Some random things that the author seem to have missed:
> but TypeScript, Swift, Kotlin, and Scala take string interpolation to the furthest extreme of encouraging actual code being embedded inside strings
Many more languages support that:
C# $"{x} plus {y} equals {x + y}"
Python f"{x} plus {y} equals {x + y}"
JavaScript `${x} plus ${y} equals ${x + y}`
Ruby "#{x} plus #{y} equals #{x + y}"
Shell "$x plus $y equals $(echo "$x+$y" | bc)"
Make :) echo "$(x) plus $(y) equals $(shell echo "$x+$y" | bc)"
> Tcl
Tcl is funny because comments are only recognized in code, and since it's a homoiconic, it's very hard to distinguish code and data. { } are just funny string delimiters. E.g.:
xyzzy {#hello world}
Is xyzzy a command that takes a code block or a string?
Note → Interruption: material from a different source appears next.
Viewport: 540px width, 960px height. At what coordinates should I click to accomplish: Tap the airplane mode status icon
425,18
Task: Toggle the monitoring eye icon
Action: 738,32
There's no way to tell. (Yes, that means that the Tcl tokenizer/parser cannot discard comments: only at evaluation time it's possible to tell if something is a comment or not.)
my $foo = 5;
my $bar = 'x';
my $quux = "I have $foo $bar\'s: @{[$bar x $foo]}";
print "$quux\n";
This prints out:
I have 5 x's: xxxxx
The "@{[...]}" syntax is abusing Perl's ability to interpolate an _array_ as well as a scalar. The inner "[...]" creates an array reference and the outer "@{...}" dereferences it.
For reasons I don't remember, the Perl interpreter allows arbitrary code in the inner "[...]" expression that creates the array reference.
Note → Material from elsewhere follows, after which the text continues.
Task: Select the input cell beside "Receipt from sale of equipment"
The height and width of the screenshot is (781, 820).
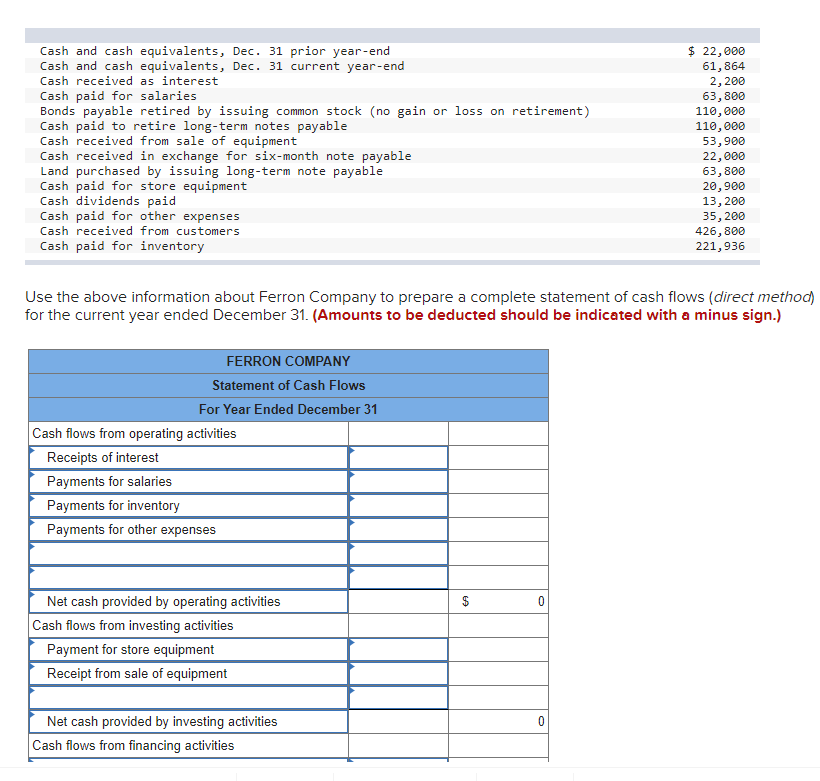Action: click(397, 673)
I understand that's constructing an array. What's a bit odd is that the interpreter allows you to string interpolate any expression when constructing the array reference inside the string.
It's not...? Well, not directly: It's string interpolating an array of values, and the array is constructed using values from the results of expressions. These are separate features that compose nicely.
> What's a bit odd is that the interpreter allows you to string interpolate any expression when constructing the array reference inside the string.
Why? Surely it is easier for both the language and the programmer to have a rule for what you can do when constructing references to anonymous arrays, without having to special case whether that anonymous array is or is not in a string (or in any one of the many other contexts in which such a construct may appear in Perl).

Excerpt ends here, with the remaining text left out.